The designation of officials in the United States as “czars” has a long history — and not always a glorious one. Former President Barack Obama appointed a “car czar” after the auto bailouts: the financier and Democratic megadonor Steven Rattner, who ended up pleading guilty to bribery and securities fraud with the Security and Exchange Commission. But he’s hardly the only czar to turn out to have abused power. It’s practically the definition of a czar.

The first U.S. czar was unofficially given the title. In 1918, President Woodrow Wilson put Bernard Baruch in charge of the War Industries Board that mobilized the country’s total war effort, and the public dubbed Baruch the “czar of American industry.” Starting under President Franklin Delano Roosevelt, czars became more official. He had various czars oversee his extraconstitutional programs, enshrining the word as the title for a position that is not subject to ordinary oversight, such as a Cabinet role. It went out of style in U.S. administrations after that until President Richard Nixon, who filled czar positions for energy and for the “war on drugs.” Presidents George H.W. Bush and George W. Bush, pere et fils, used “czars,” and by Obama’s presidency, widespread czardoms in politics with unclear mandates were normal.

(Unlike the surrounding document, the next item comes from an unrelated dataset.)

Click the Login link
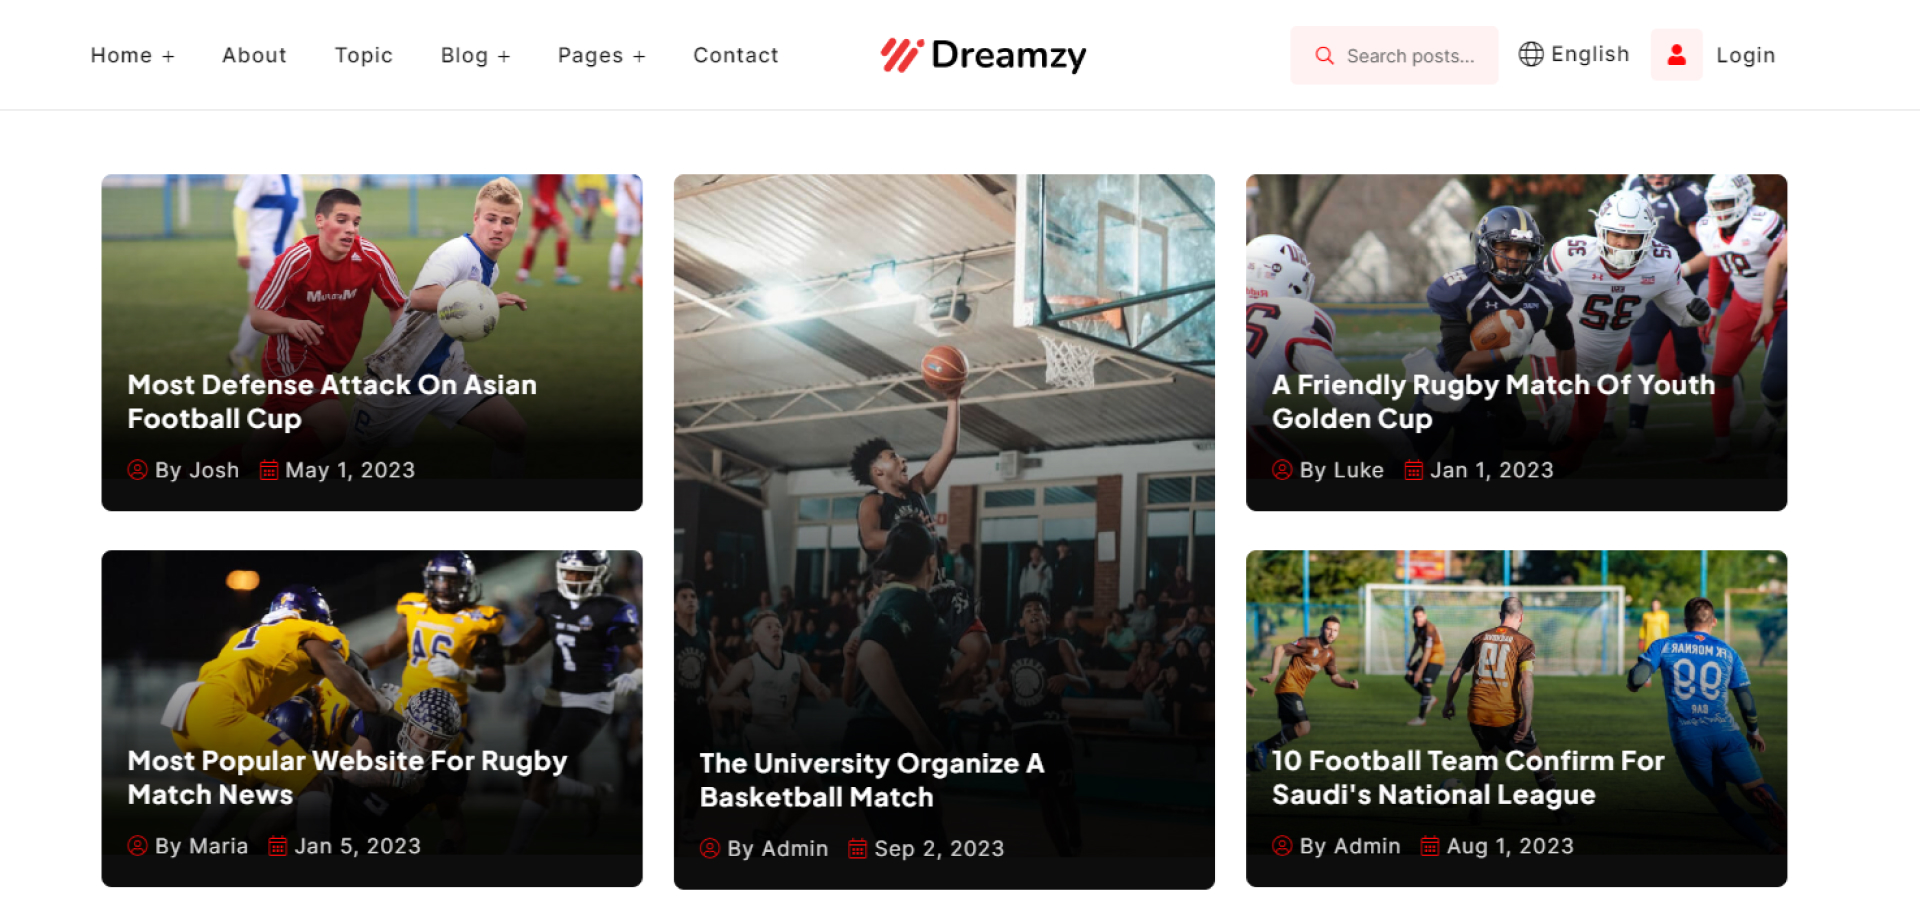Viewport: 1920px width, 900px height. (1745, 55)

Of course, the word “czar” dates further back and has a much more ignominious history. In 1918, the last Russian czar, Nicholas II, was shot down, along with his family, in a palace basement and then stabbed for good measure. A new and regrettable period in Russian history had been inaugurated, but it had only replaced a previous brutality. Russia’s czars had nearly always been repressive. By the last half-century of the rule of the czars, Alexander III was shoring up his absolute autarky by bloody means, such as passing the infamous May Laws that set off hundreds of pogroms against the Russian empire’s Jews.

Czar is just another word for “Caesar,” and that’s why Russians used them for rulers. Russians thought of themselves as the inheritors of the tradition of the Roman Empire, a third Rome after the original and Byzantium. And in that empire, Julius Caesar was the model leader. To use “czar” for “leader” is to agree. And what kind of man was Caesar? In the Gallic Wars that Caesar led before crossing the Rubicon and ending the Republic, one of Caesar’s final battles was at Uxellodunum. When he won, Caesar decided he wouldn’t just kill or sell off the survivors of the losing army as was custom. He had all their hands chopped off so they’d disperse across Gaul as a warning about what happens when you oppose the czar.

That’s why it bugs some people to see that John Kerry has been named the “climate czar.” But at least Kerry’s title is just symbolism. Then there is the New York Times technology columnist Kevin Roose, who has an idea for “how the Biden administration can help solve our reality crisis.” Roose, a Vesuvius of euphemism like all enthusiasts of authoritarianism, writes: “Several experts I spoke with recommended that the Biden administration put together a cross-agency task force to tackle disinformation and domestic extremism, which would be led by something like a ‘reality czar.’ It sounds a little dystopian, I’ll grant. But let’s hear them out.” Roose excitedly suggests that such a position could designate “exemptions” to privacy rights protected by law.

A “czar” in the U.S. is bad enough because words for autocrats have no place in a free people’s government. Leave that in Russia or, better yet, nowhere at all. But a “reality czar” authorized to suspend the Fourth Amendment on an ad hoc basis is more than a bad civic style. That’s appointing a Caesar.